Jurymitglied Staatspreis Ländliches Bauen 2026

Der Staatspreis Ländliches Bauen ist Teil der Initiative „Baukultur verbindet“ des Sächsischen Staatsministeriums für Infrastruktur und Landesentwicklung und wird im Jahr 2026 bereits zum 20. Mal ausgelobt. Der Wettbewerb zeigt, wie viel gestalterisches, kulturelles und gesellschaftliches Potenzial in Bauprojekten im ländlichen Raum steckt – insbesondere dort, wo historische Bausubstanz weitergedacht und neu belebt wird.
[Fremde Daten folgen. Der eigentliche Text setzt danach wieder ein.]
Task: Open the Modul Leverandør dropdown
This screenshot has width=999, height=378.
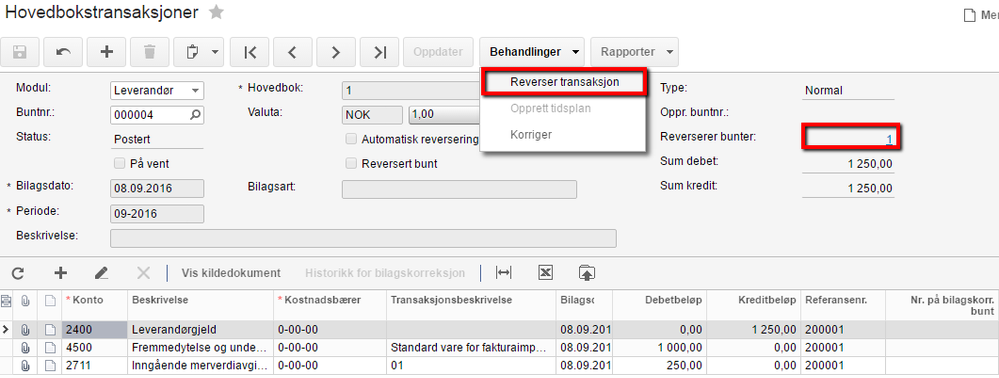Action: pyautogui.click(x=157, y=91)
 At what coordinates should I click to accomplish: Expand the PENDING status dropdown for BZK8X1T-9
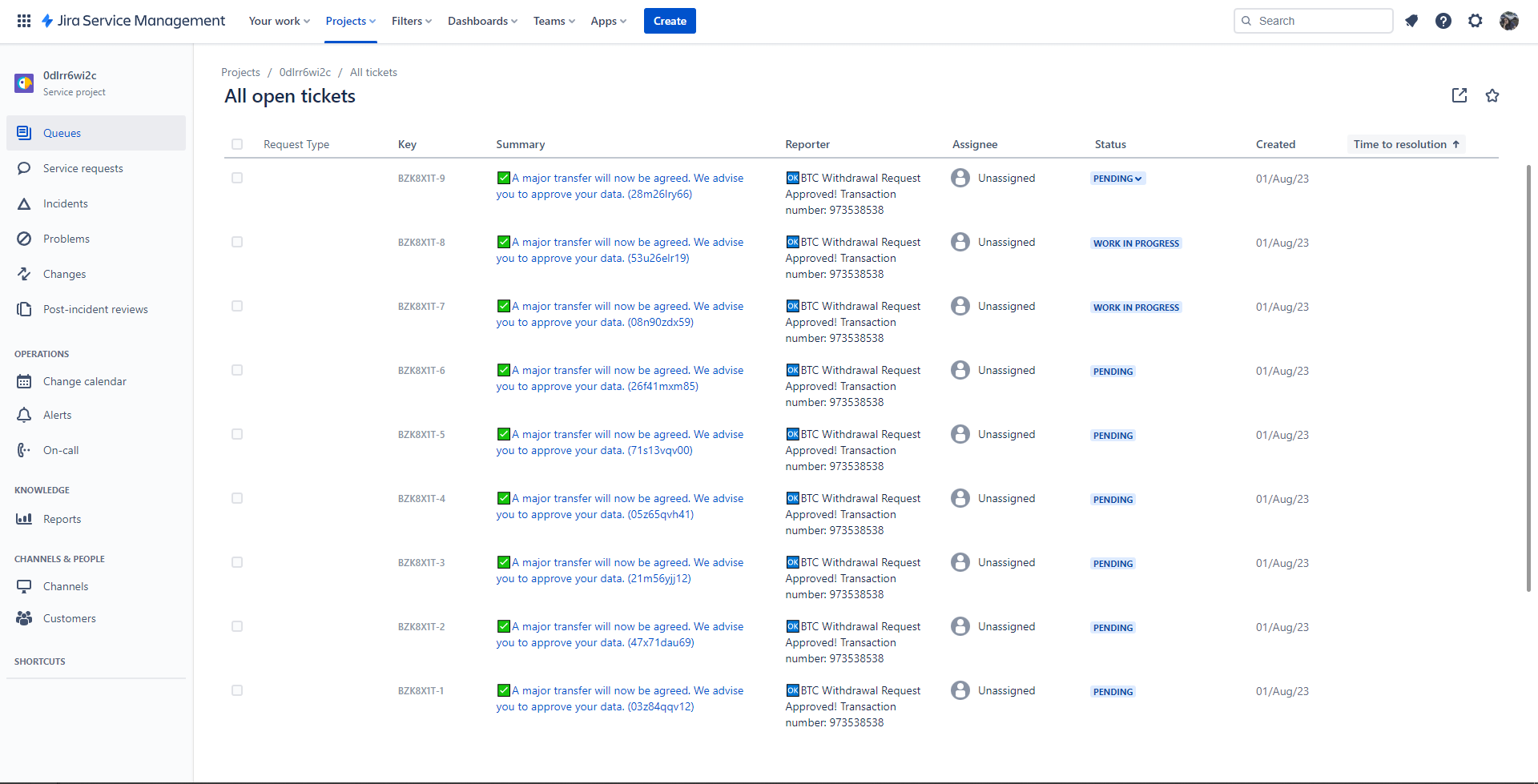pyautogui.click(x=1117, y=179)
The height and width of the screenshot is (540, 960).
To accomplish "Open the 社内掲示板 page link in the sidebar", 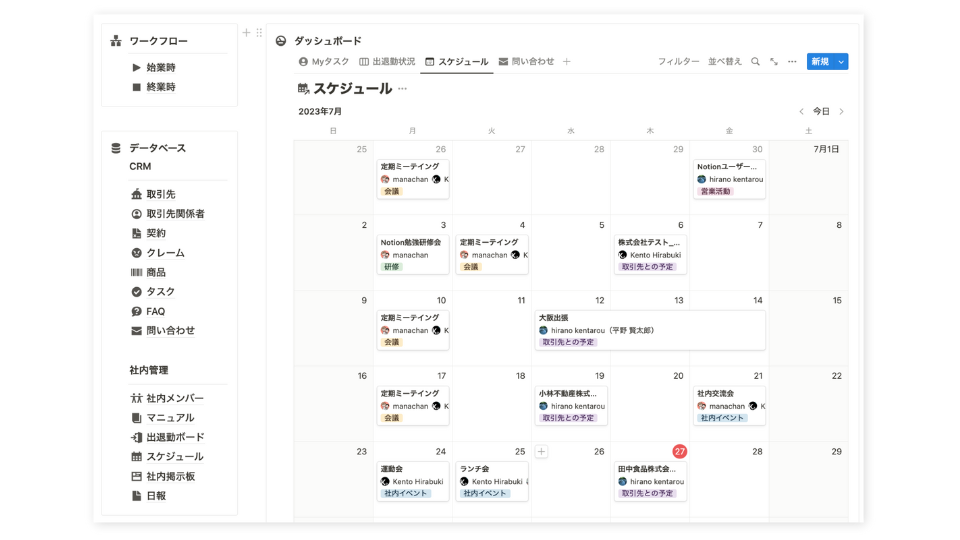I will pos(170,476).
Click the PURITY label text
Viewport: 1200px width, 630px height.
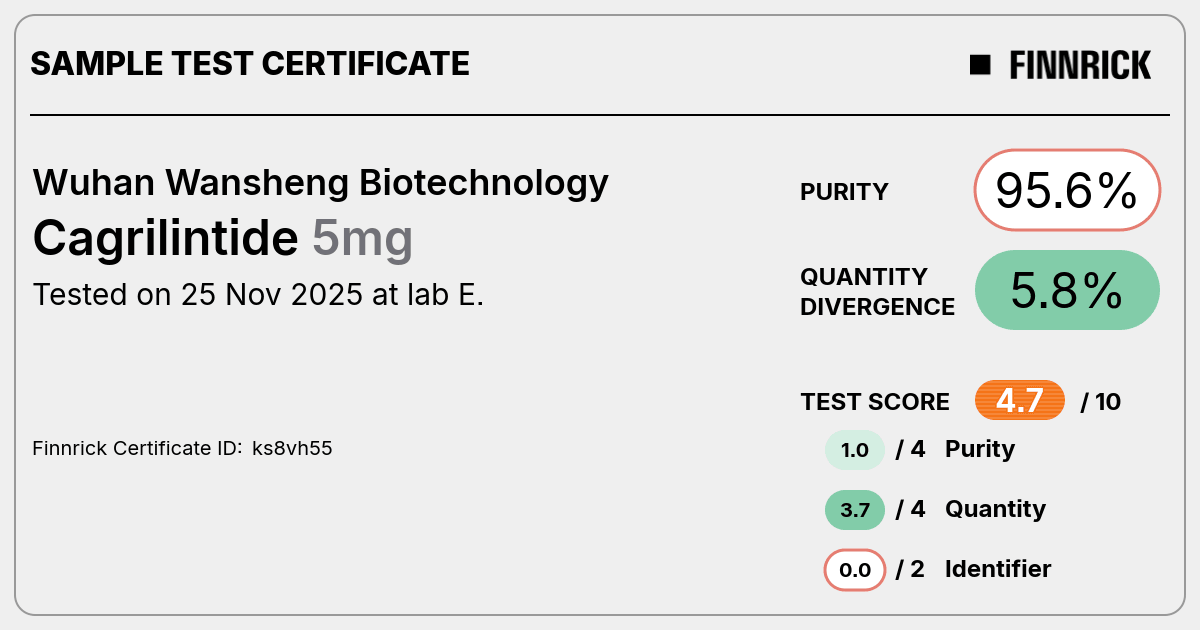coord(844,192)
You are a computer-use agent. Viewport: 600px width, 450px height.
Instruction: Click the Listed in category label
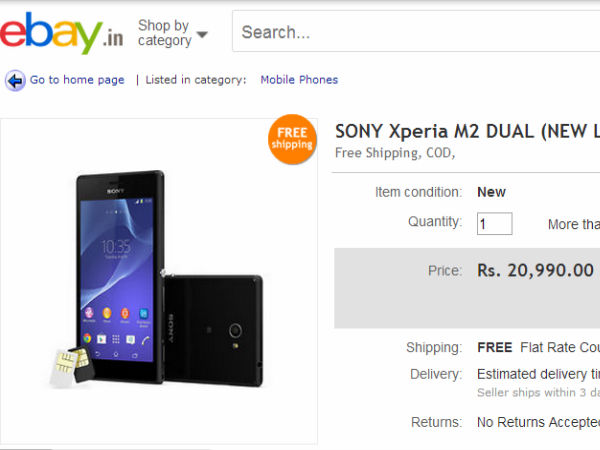[196, 80]
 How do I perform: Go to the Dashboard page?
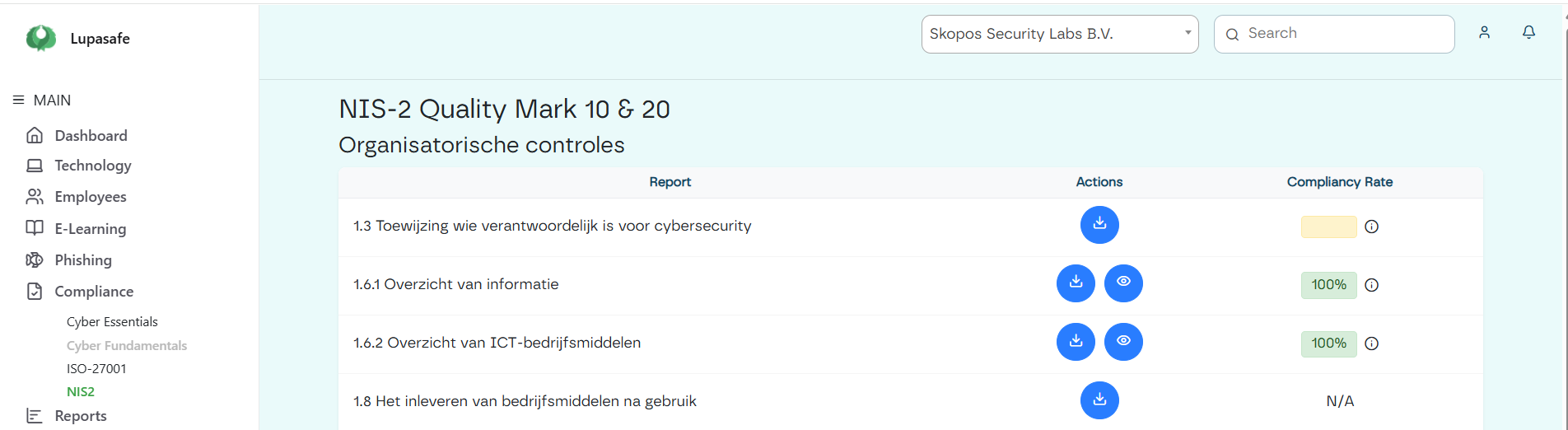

Ausgezeichnet werden beispielhafte Projekte, die den Herausforderungen des Strukturwandels ländlicher Regionen mit Engagement, Ideenreichtum und architektonischer Qualität begegnen. Im Mittelpunkt stehen vor allem Umbau- und Sanierungsvorhaben, bei denen Bestehendes erhalten, weiterentwickelt und an heutige Nutzungsanforderungen angepasst wird. Aber auch Neubauten, die sich sensibel in die gewachsene Siedlungsstruktur einfügen, sind ausdrücklich Teil des Wettbewerbs.

Gerade für Denkmaleigentümer bietet der Staatspreis eine besondere Gelegenheit: Er macht sichtbar, was mit Mut, Ausdauer und einem klaren Blick für Qualität im Umgang mit historischer Bausubstanz möglich ist. Wer ein Denkmal im ländlichen Raum saniert oder umgebaut hat – oft unter schwierigen Rahmenbedingungen – findet hier eine Bühne für das eigene Projekt und das persönliche Engagement.

Im Jubiläumsjahr 2026 wirkt Andreas Hirt erstmals als Jurymitglied am Staatspreis Ländliches Bauen mit. Hier finden Sie demnächst die prämierten Projekte.

Die kommenden Auslobungen bieten die Chance, das eigene Projekt einzureichen, Erfahrungen zu teilen und Teil eines Netzwerks zu werden, das sich für Baukultur, Identität und Zukunftsfähigkeit ländlicher Räume in Sachsen einsetzt.